Transport, observed by Daniel Defoe:

Most of our other greatest and most navigable rivers are navigable but a very little way in ... our river-navigation is not to be named for carriage, with the vast bulk of carriage by pack-horses and by waggons; nor must the carriage by pedlars on their backs be omitted.

This carriage is the medium of our inland trade ... the Yorkshire clothing trade, the Manchester and Coventry trades, all by land, not to London only, but to all parts of England, by horse-packs ...

Defoe, The Complete English Tradesman. [LONDON 1726, EDINBURGH 1839]

A long steady day

The pack-horses were allowed to graze for some distance in the morning, if they had not been able to do so through the night; and then were muzzled so they would travel without pause to their midday stop, when they could graze again. Pack horses that carried lead ore would be muzzled from the start to prevent them grazing the grass beside the track which became contaminated with lead dust from the constant traffic. Apparently grass itself does not take up lead very readily but other herbs do, as common local names like "lead wort" imply - examples are Alpine Penny-cress, Spring Sandwort, and Scurvygrass - and of course ponies will graze many other plants as well as grasses.

Bell Collars

Trains were heralded by the sound of the bell collar worn by the lead horse. This must have been an advertisement to potential customers in villages, and a warning to other trains in darkness, bad weather, and narrow places.

Walking

Most of the journey was done at a walk. A pony walks at around 3 miles an hour, so in a 7 hour day a pack train would cover 20 miles.

Charles Thurlow Craig, who worked cattle on horseback in South America in the 1920s and 30s, explains why walking is the pack pony's pace:

When loading up do not forget that one prime essential is to balance it evenly. As little as 30 or 40lb can make a bad sore on a horse in a couple of days if it is lop-sided ... The reason a saddle stays so nicely in place when you are riding is that you are alive and balancing. The pack is dead and cannot help ... never lead a pack-horse at the trot, and get down every mile or so to see that all is well, to slip your fingers between surcingles and belly ...

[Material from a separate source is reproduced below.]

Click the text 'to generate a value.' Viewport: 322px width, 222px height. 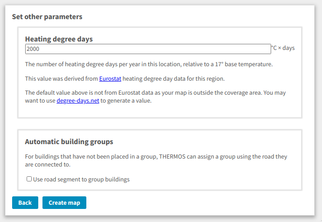126,101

The pack ponies in the pack trains probably travelled "loose headed", ie, not tied together or led, at any rate until they reached a town. Ponies were unlikely to dash off and leave the safety of the group; they knew that their usual tracks were the route they should follow. Anyone who has worked with ponies carrying beginner riders over a regular route will know how easily they fall into a routine and take up set places in a line.

The state of the roads

It must be remembered that there were few "good" roads until fairly recent times. In 1698 Ogilby records only one road through Westmorland, that between Kendal, Ambleside, Keswick and Cockermouth. In 1730 the magistrates demanded repair of the Kentmere road over Garburn after a report by Benjamin Browne, the High Constable of Kendal: "a great part of it is not passable for either man or Horse to travel ... without danger of being bogged in the moss or lamed among the stones." Roads were sometimes only 5 to 6 feet wide, and not only in bad repair but often under water.

In bad weather a section of path might become very wet and boggy, disappear under a landslide or fall away completely at a beck edge. William Gell noted in his journal in 1797 that when walking over Honister Pass, it was impossible to decide "whether a loose line of stones was intended for a road or the bed of a torrent".

Where paths did change in these ways, leaving the ponies loose was probably safer than having them tied together. All could pick their own way through the obstacle; the tracks for pack ponies over the open fell show paths dividing and coalescing again through trappy areas. If a pony slipped, if it were loose it would not pull any others down. If they were all tied together, then several ponies would be involved in such an accident, which would have made for considerable difficulties. A pony burdened with a 16-20 stone load needed to be unloaded before it could get up, where an unladen one would have had no trouble. This would be especially troublesome in bad weather when leather straps were made slippery and knots tightened by the rain. But a single loose pony could be helped rather more easily out of a bog or an awkward place, then reloaded; the rest of the train probably making up for lost grazing time meanwhile!

Smuggling

Fell ponies were once heavily used in smuggling - the British tax laws of the 17th and 18th centuries unintentionally encouraged an illicit trade in over 1500 items including spirits, spices, tobacco & salt.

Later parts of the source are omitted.